Laska D,E,F, tańczyłem z trzema dziewczynami z wyglądu 8,8,9. Dobre kino waliły, widać było, że takie klubowe suki. Z jedną użyłem techniki nogi między uda i stymulowanie łechtaczki, chwilę potańczyłem ale nie wiedziałem co dalej robić, to były seks bomby.

Laska G, chwila tańca obrót, była odwrócona plecami do mnie złapałem za biodro i rękę i poprowadziłem jej rękę po moim udzie i niestety zjechało mi trochę na krocze, dziewczyna się odwróciła, wielkie oczy i uciekła do koleżanki.\

Było jeszcze dużo tańca, z przypadkowymi, żeby nabrać momentum. Dwa razy byłem w klubie z wingiem, raz solo.
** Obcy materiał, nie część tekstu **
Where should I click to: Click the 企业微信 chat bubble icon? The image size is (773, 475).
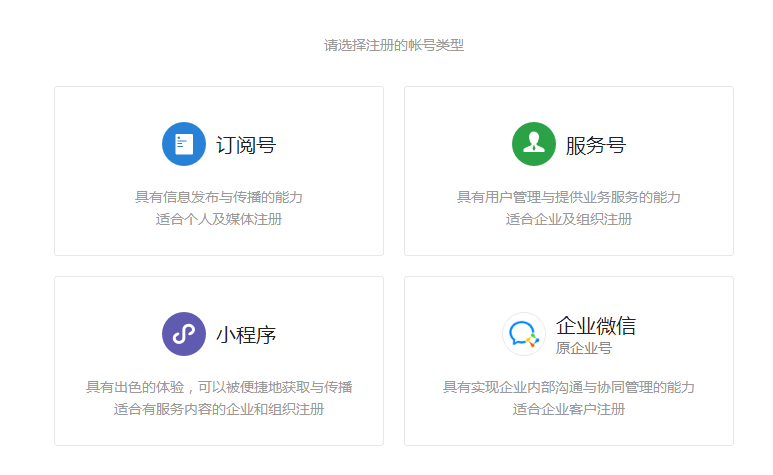(524, 334)
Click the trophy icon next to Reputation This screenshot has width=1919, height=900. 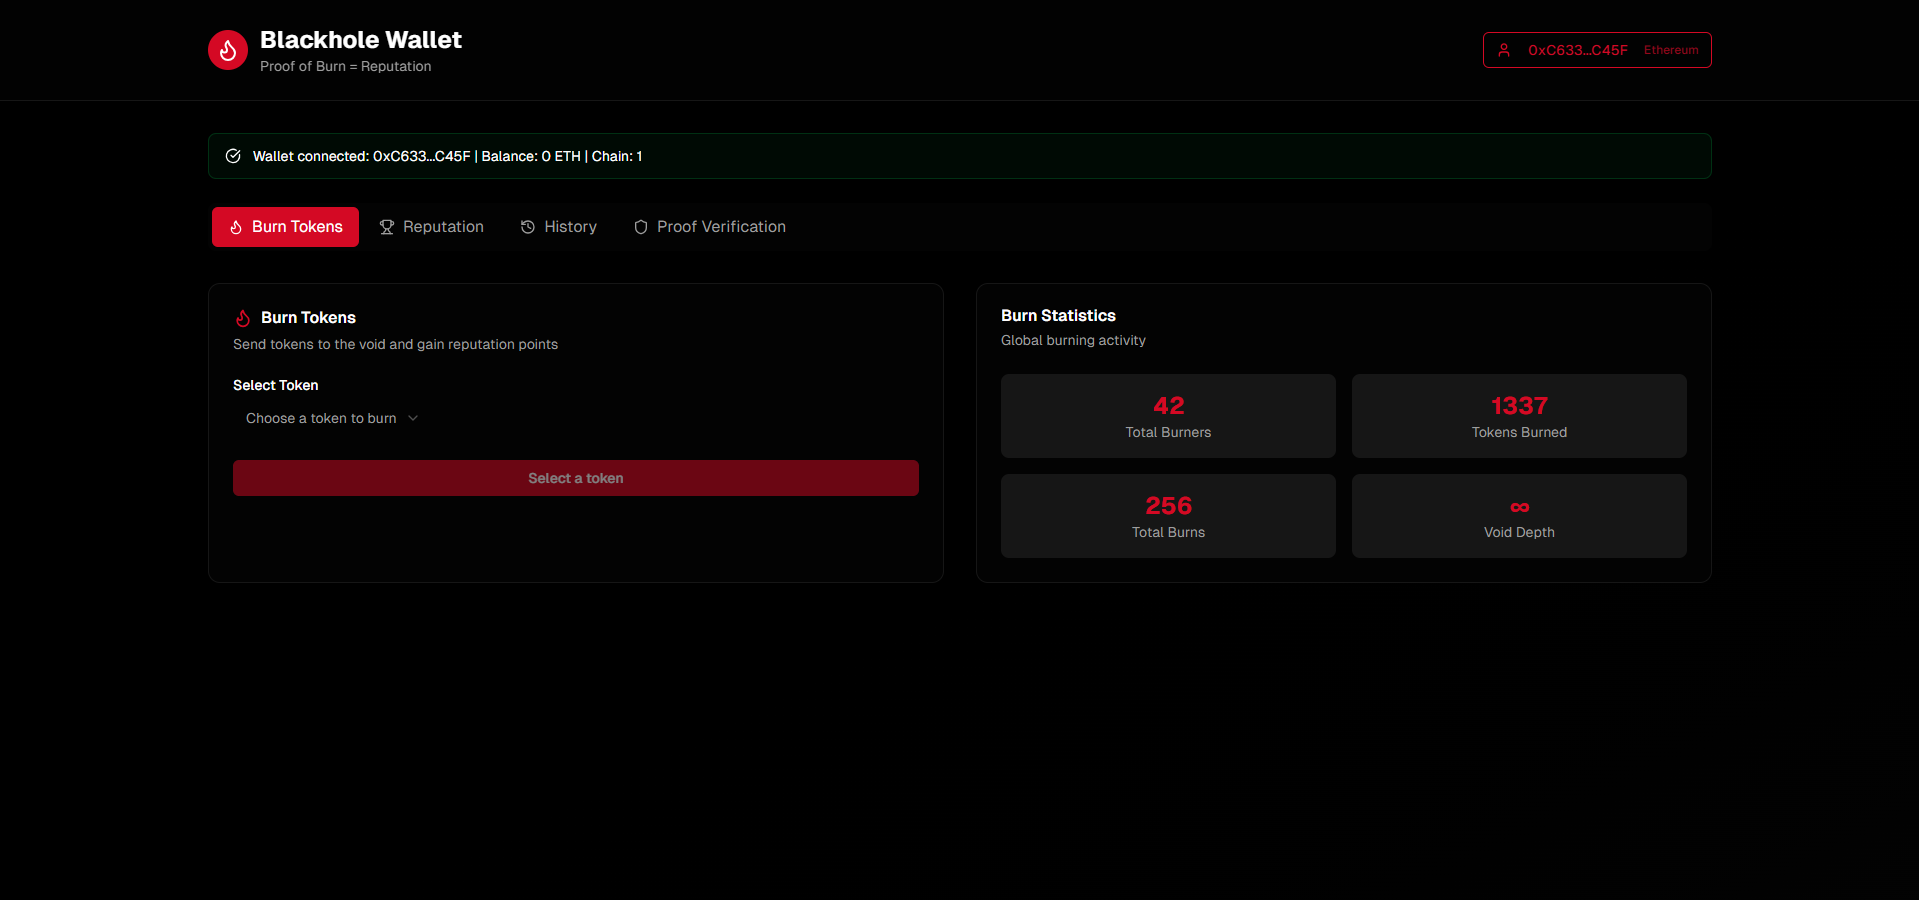pyautogui.click(x=386, y=227)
Myślę, że w dwa tygodnie zrobiłem już ogromny postęp, ale nadal czekam na pierwszy seks, nie interesują mnie na razie randki i związki tylko przygody. Pozdrawiam.

Odpowiedzi

Sądzę że otwierasz fajnie,

Sądzę że otwierasz fajnie, dalej też jest okej ale gdy już jest etap loży zaczyna się pytanie o pracę życie chłopaków itd.
Nie uważam że takie pytania są złe, ale fajnie jest rozmawiać w taki nie konwencjonalny sposób.
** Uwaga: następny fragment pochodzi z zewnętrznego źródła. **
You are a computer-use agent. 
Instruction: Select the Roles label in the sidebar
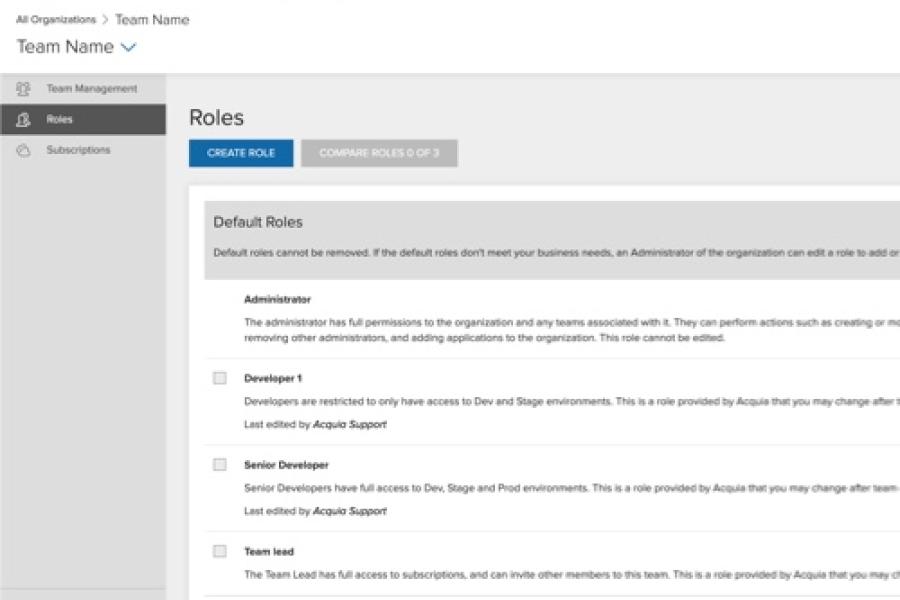59,120
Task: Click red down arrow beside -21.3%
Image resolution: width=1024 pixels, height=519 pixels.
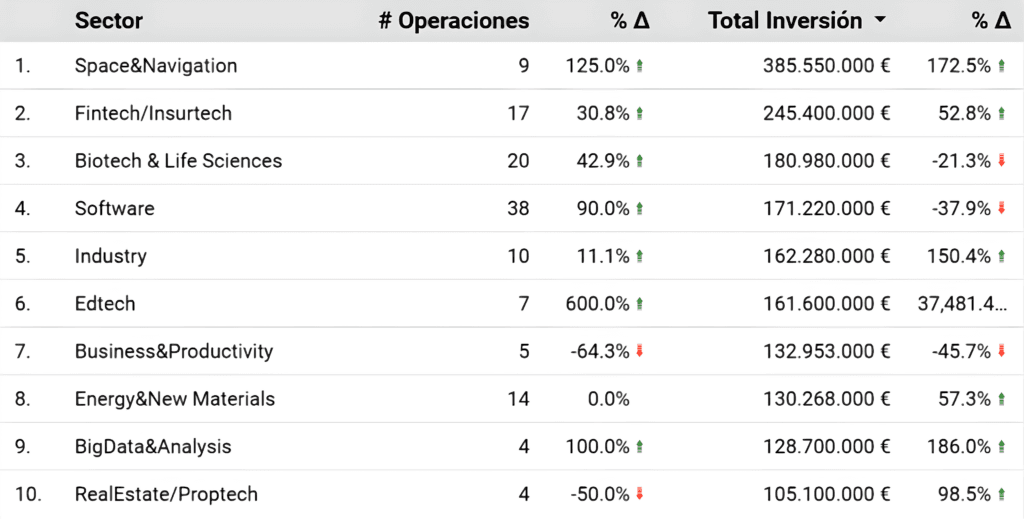Action: (x=1002, y=161)
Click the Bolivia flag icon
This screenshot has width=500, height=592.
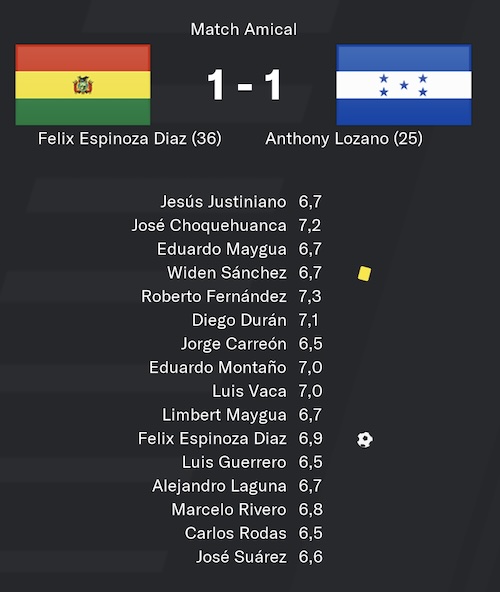83,85
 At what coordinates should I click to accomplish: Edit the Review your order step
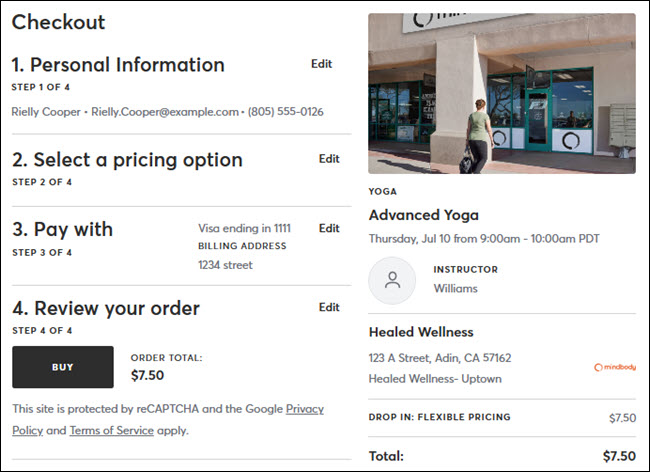coord(329,307)
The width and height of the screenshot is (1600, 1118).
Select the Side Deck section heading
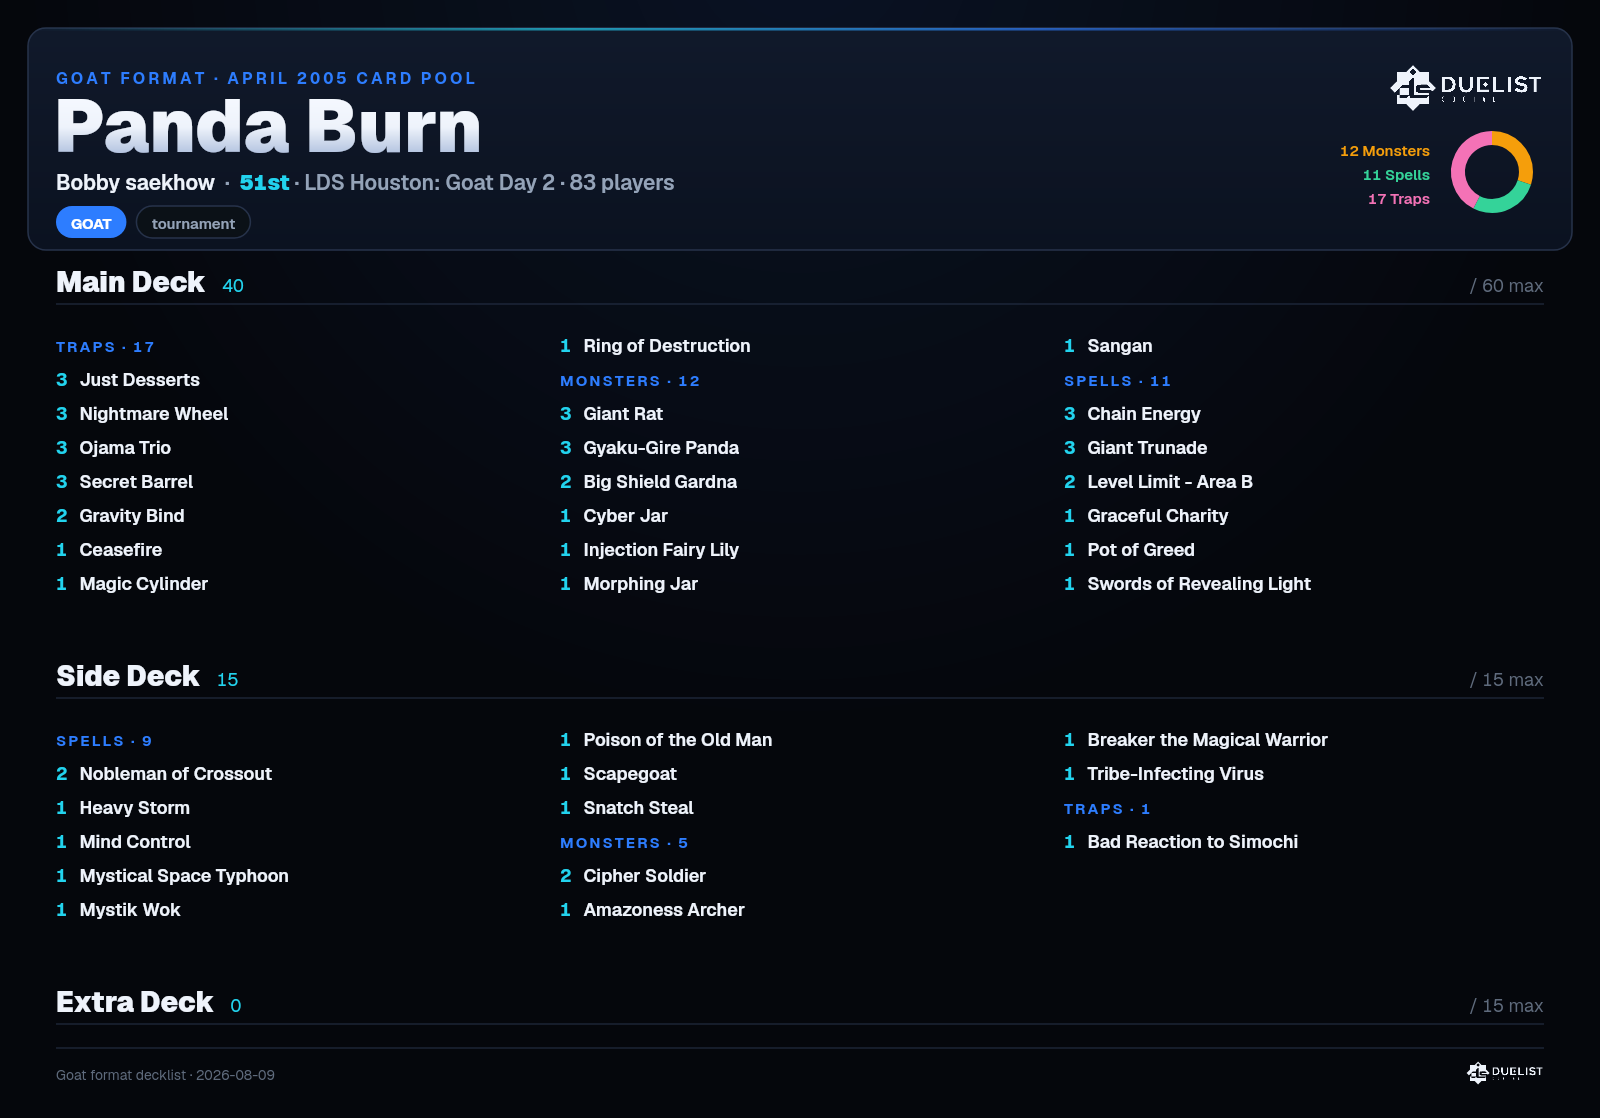[128, 676]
Stwórz własny schemat rozmowy jakaś historyjka, kino, potem np. pokazujesz jej coś co ją zacieki, zakład mały cokolwiek na przykucie uwagi,
następnie wyrób swoje teksty lub poczytaj blogi i skorzystaj z gotowców,
np. ten - czy chcesz mnie pocałować.

Nie wiem jak u Ciebie logistyka, ale jeżeli ją masz. To po prostu zaproś na after do Ciebie , lub do niej.

Powiedzmy szczerze w klubie mało zdziałasz po za KC i numerem. Warto na zakończenie zamknąć ją tak żeby Cię zapamiętała.
NLP - Kotwice do tego będą najlepsze, nawet te banalne.
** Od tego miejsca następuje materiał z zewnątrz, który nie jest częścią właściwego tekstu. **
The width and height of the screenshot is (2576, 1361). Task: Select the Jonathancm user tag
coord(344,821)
Musisz znaleźć styl który tobie odpowiada, to jak chcesz dalej prowadzić rozmowę i co robić.
Czy bardziej przez gierki, czy prostolinijnie Smile

Portret użytkownika NinetyFourth

Dokładnie tak jak piszesz z

Dokładnie tak jak piszesz z tą lożą, czasami powiem, że podoba mi się jej zapach, przejadę jej palcem po policzku, ale poruszam nudne tematy. Zobaczę te kotwice i jakieś rutyny może będzie to dobre koło awaryjne np taki "Sześcian". Wydaję mi się, że da się w klubie dobrze grać i dojść do FC ale to najszybciej przez taniec. Dzięki za dobrą radę.

Portret użytkownika NinetyFourth

W klubie bawię się

W klubie bawię się znakomicie, ja po prostu czuję postęp, że jestem coraz bliżej celu i zaczyna mi ślinka lecieć na samą myśl(jest parcie na efekty oczywiście). Chyba penis przejmuje kontrolę nad rozumem.